◆ WORK TO DO:
1. In the passage about vampires and Trinity students, what does our changed perception of the vampire reflect?
2. Please carry on the passage about vampires and Trinity students, starting right after its final sentence.
— START OF PASSAGE PROVIDED —
Spend any time on campus, and you will discover that the same fears shockingly no longer apply to Trinity students. The same worries that kept the average Victorian man up shivering in the night encapsulate a day in the life of an average Trinity student. We embrace these previously taboo subjects, dressing to defy gender stereotypes, celebrating our international backgrounds and braving freshers’ flu, things that would have sent a Victorian man screaming away with his hands thrown up in the air.  For the Victorians, Dracula was a societal menace, but modern teens can say Edward’s a vegetarian in high school; he’s just like me, for real. Our changed perception of the vampire reflects our cultural evolution; as we accept these topics, we have integrated the vampire into our midst, effectively making it more like us.

That said, it doesn’t take a book to tell us we are also more anxious than ever. Most, if not all, Trinity students would agree that we have several pressing issues on our minds, from the cost-of-living crisis to generally fitting in. Literature offers a way to analyse our problems, not to mention it can be mentally productive to give a face to our enemy. We can find solace in reading: a faceless enemy can’t be defeated, but when faced with fictional antagonists, we can eliminate the threat in a non dissimilar way to the Victorians stabbing Dracula. Still, since the vampire has lost its capital as a horrifying monster, we are left with the challenge of defining the new monsters for our times.
— END OF PASSAGE PROVIDED —
— START OF DATA LISTING —
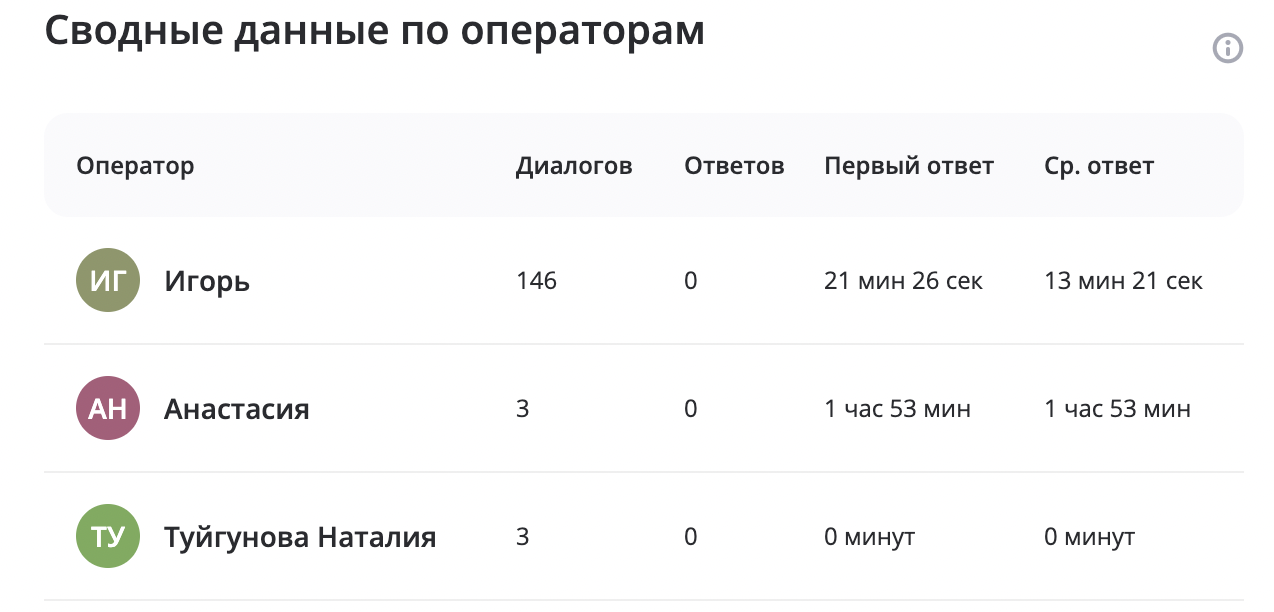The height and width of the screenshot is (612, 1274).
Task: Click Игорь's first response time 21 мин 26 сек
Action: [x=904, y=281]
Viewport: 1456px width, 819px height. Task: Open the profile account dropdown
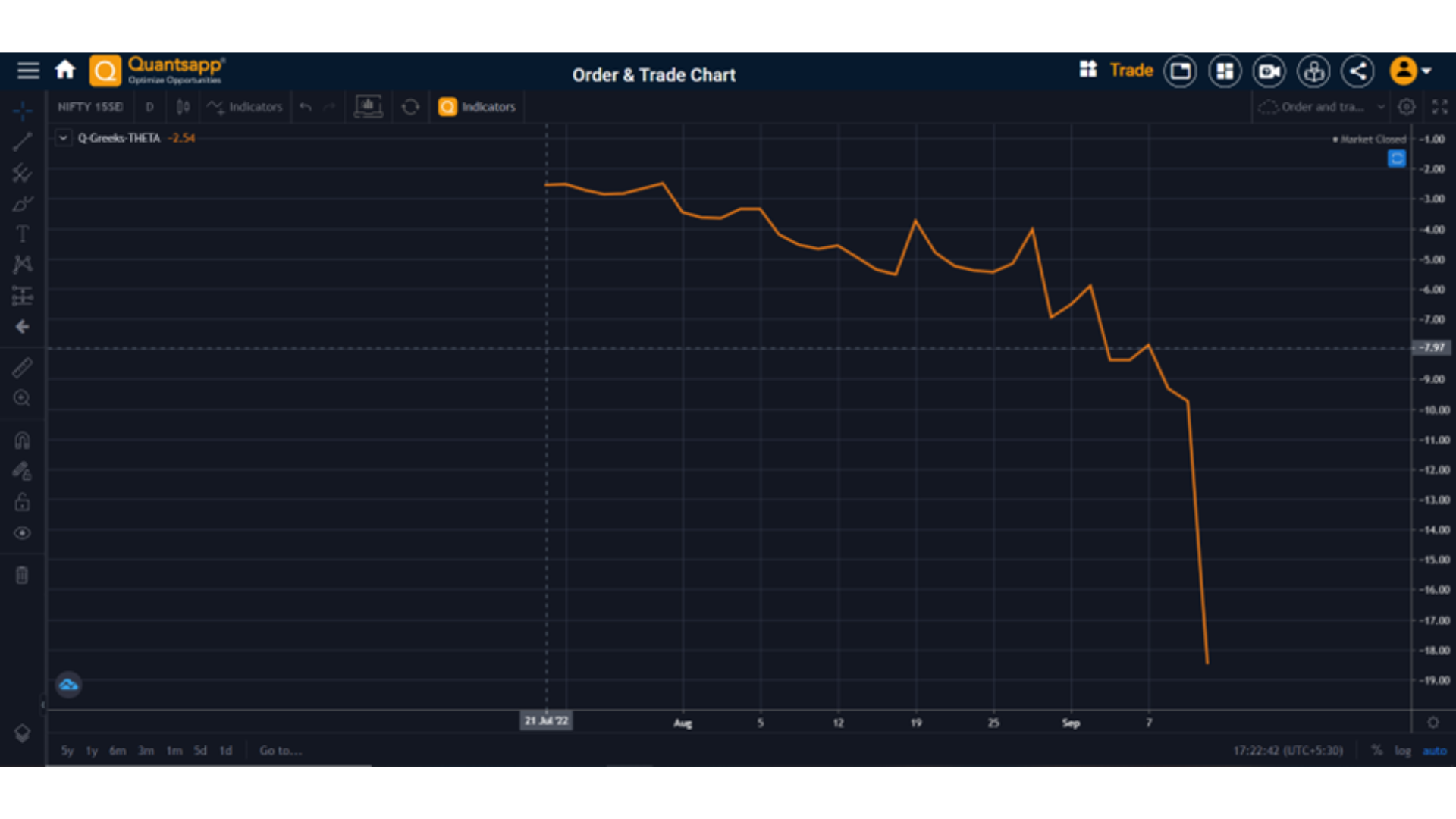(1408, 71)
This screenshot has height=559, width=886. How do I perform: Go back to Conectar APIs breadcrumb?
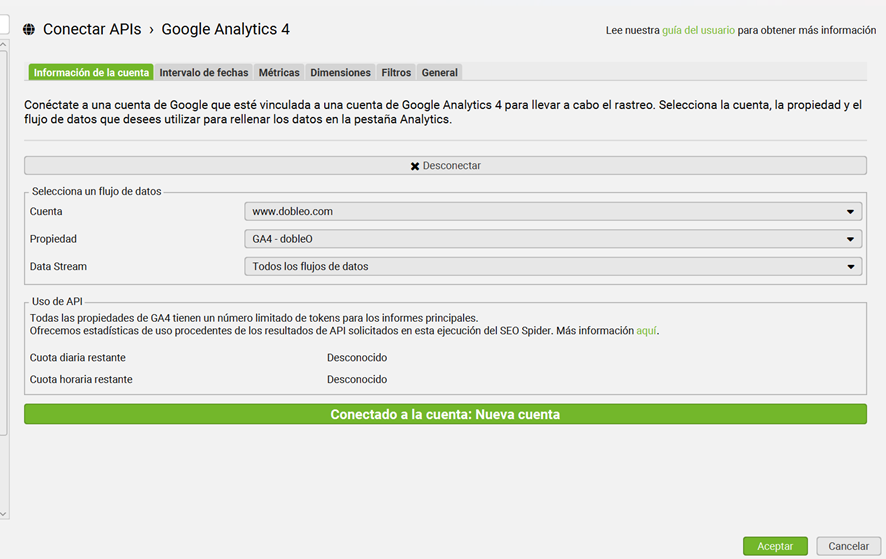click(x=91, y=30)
— END OF DATA LISTING —
◆ TASK-BY-TASK ANSWERS:
1. It reflects our cultural evolution.

2.
“While we do not fear the sparkles, the natural plumage of the frightfully trendy but otherwise predictable arts block inhabitant, the seagull is a name that evokes instant dread.”

Who is this power-hungry predator for the 21st century? That is the question. One possible candidate is that white cloaked, beady-eyed menace, the seagull. While we do not fear the sparkles, the natural plumage of the frightfully trendy but otherwise predictable arts block inhabitant, the seagull is a name that evokes instant dread. Esteemed publication The Piranha advertised the founding of a seagull hunting society, a well-intentioned measure but ultimately ineffective when your enemy’s army continues to amass around you and your helpless sandwich. Whether you study the arts, STEM, or a weird acronym, we have all had near-death experiences or know someone who has. I lost half my sandwich once, so I can personally attest to the evil forces brewing in Merrion Square Park.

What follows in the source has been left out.